The residential HVAC market is a customer base that makes complete sense as an end-user of simulation, especially in the thermal realms, but we don’t hear about it very often. However, Gamma Technologies’ has a section of its GT-Suite tailored specifically to heating and cooling studies.

Warner noted that the software is built to use libraries of very fundamental components. You don’t go to the base libraries and pull out an engine to study. Instead, you pull out a pipe and start to build the engine model, creating the system that you want to study. The HVAC activities grew out of simulation engineers using these components in a new way.

O’Heron added that GT-Suite can be used on anything that emits carbon. When the company started, the focus was on the automotive industry. It has mostly stayed in that area, but the software is broad enough to be applied to many systems. One example used during user training is a coffee maker. It helps new users understand how to build fluid flow, transfer heat and control function models in the software.

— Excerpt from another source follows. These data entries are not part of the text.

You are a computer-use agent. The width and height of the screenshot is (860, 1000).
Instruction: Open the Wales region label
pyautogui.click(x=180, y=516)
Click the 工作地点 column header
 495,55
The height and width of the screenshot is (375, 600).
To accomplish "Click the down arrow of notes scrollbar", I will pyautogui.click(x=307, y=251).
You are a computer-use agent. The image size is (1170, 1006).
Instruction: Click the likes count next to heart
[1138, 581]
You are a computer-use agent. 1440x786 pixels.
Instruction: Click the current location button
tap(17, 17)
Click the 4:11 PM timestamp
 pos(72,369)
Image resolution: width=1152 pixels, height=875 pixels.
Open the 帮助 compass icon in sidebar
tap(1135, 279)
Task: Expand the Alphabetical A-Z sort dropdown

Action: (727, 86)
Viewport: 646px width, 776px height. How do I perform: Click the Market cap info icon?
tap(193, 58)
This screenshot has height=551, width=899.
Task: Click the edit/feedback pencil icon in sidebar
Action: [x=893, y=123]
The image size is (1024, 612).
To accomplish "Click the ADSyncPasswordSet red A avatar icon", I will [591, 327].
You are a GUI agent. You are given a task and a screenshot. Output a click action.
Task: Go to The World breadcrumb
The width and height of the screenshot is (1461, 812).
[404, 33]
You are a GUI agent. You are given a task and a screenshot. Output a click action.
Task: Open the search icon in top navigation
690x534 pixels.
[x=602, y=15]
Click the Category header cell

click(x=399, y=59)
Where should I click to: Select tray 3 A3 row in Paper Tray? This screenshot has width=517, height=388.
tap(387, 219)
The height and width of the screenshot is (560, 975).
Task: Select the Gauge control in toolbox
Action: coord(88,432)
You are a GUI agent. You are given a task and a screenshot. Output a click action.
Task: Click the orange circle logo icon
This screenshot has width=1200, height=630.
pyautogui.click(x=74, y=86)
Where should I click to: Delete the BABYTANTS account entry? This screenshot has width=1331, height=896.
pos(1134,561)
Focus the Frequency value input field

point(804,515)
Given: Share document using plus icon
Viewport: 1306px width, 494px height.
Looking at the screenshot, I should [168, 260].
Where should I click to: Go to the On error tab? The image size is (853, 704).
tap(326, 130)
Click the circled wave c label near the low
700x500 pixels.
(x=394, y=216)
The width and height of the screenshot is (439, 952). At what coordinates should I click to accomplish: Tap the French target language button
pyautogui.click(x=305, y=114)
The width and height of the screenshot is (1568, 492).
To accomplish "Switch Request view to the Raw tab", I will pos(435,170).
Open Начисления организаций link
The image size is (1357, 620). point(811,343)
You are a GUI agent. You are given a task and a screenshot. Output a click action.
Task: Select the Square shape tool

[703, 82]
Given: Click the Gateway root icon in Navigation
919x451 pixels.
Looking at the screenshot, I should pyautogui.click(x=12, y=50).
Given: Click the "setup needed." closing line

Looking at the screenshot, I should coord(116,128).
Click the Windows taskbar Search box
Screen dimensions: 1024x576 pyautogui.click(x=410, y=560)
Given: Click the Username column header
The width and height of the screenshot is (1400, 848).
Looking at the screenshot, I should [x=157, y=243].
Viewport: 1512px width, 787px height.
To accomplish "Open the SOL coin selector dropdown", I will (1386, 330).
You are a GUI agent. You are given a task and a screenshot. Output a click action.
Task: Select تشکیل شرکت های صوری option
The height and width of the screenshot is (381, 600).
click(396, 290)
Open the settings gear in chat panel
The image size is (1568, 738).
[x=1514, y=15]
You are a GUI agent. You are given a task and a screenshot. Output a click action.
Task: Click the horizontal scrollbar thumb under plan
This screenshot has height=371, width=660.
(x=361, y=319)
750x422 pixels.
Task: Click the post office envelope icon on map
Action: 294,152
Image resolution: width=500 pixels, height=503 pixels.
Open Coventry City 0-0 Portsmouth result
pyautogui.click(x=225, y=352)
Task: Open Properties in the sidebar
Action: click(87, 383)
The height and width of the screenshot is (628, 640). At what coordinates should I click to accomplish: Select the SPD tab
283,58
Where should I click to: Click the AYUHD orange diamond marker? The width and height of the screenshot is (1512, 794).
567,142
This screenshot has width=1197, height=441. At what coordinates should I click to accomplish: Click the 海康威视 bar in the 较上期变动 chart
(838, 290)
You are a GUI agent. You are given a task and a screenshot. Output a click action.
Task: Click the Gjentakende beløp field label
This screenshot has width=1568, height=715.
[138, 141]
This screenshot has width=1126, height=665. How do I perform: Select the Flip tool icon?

Final Thoughts on GT-Suite

We’re asking more of our simulation software every day, and the rise of artificial intelligence (AI) and machine learning is only going to add more possibilities for simulation. Engineers want results early in the design and development process, with a high degree of fidelity in the results, and several options for different simulations and data presentation. Complicating the issue is the rise of high-performance computing (HPC) and the large investment required to jump up to that level as opposed to the pay-as-you-go model offered by cloud-based simulation.

In terms of recognition, Gamma Technologies doesn’t have a huge footprint, but it does have a wide customer base. To this point, Warner pointed out that GT-Suite is a system simulation tool that might be a little more niche versus the computational fluid dynamics (CFD) tools that every single product development process could conceivably use. O’Heron, on the other hand, pointed out that a fundamental value of Gamma Technologies is customer support and developing customer relationships.

Gamma Technologies seems to be doing the right things. The company has a robust customer base and a vast product catalog. The HVAC design tool is a differentiator that goes beyond what we think of as industrial simulation to a novel application. Several partnerships and acquisitions are in process, showing that the company has an eye on the future and is taking a solid strategic look at its current capabilities. A wide user base attends annual conferences and publishes papers showing success stories with the software. Wide-spread recognition might come over time, but with or without that glory, the company is using its software to help its customers move forward.